At present we source about 50% of our Beef from dairy beef cross animals, and 50% from specialist 
suckler beef breeds. Precise statistics are not available, but information can be inferred from the 
Cattle Tracing System data. The Emissions Intensity of suckler beef is on average 70% higher than
that of beef from the dairy herd due to longer maturation times and lower energy diets. Suckler Beef
also requires around 2 to 6 times the land to produce than dairy beef, depending on the intensity of
the finishing system.
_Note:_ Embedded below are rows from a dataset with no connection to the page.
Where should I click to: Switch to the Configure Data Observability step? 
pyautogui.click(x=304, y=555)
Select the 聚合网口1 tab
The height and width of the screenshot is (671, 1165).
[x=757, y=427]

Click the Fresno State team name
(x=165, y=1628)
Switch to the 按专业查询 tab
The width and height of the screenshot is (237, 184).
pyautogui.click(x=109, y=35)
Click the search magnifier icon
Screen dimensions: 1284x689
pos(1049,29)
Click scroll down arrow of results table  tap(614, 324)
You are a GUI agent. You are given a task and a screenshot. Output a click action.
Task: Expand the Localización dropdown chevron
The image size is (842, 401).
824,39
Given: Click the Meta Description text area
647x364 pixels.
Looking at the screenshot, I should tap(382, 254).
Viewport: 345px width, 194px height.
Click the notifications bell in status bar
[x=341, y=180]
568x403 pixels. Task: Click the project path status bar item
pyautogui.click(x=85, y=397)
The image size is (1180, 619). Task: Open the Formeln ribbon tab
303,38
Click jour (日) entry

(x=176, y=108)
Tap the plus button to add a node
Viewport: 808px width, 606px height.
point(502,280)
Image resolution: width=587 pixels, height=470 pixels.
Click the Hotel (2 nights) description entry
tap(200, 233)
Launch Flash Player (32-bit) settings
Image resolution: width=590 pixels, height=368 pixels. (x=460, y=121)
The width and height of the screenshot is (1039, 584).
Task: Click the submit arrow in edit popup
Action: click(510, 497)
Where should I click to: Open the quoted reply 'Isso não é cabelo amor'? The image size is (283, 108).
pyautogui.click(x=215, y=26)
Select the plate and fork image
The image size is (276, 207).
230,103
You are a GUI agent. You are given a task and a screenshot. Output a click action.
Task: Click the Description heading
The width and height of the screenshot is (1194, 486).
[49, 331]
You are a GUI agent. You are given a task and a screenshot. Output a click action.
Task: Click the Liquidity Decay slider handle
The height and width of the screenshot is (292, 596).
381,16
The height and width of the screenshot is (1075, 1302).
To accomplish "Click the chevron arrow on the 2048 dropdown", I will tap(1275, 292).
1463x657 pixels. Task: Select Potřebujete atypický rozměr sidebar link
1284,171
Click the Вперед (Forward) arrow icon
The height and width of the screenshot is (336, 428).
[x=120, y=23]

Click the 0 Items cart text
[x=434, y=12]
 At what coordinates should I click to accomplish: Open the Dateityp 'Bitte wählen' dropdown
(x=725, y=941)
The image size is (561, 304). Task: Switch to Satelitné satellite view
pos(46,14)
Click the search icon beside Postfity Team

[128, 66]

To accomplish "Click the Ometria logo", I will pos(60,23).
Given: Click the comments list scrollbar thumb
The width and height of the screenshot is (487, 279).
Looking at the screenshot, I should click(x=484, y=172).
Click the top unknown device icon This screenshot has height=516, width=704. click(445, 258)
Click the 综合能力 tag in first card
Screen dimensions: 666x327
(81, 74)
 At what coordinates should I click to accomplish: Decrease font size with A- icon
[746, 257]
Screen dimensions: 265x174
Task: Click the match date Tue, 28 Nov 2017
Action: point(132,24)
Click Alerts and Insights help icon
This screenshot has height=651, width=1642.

Efforts to increase the proportion of beef supplied from the dairy sector could
therefore provide significant GHG reductions and alleviate land constraints for habitat creation, or
greenhouse gas removal technologies such as afforestation.
Two scenarios present themselves:
1. Replacing specialist dairy breeds such as Holstein with a dual-purpose breed like Norwegian 
Red that produce less milk and more beef. Although emissions from milk production would go 
up slightly, this would be more than offset by the reduced overheads of maintaining two herds
2. Improving the quality of dairy/beef cross animals through improved beef sire quality could 
improve beef yields e.g., switching from Angus/Hereford to Charolais, or potentially double 
muscled varieties such as Belgian Blue. 

This project was awarded by Defra.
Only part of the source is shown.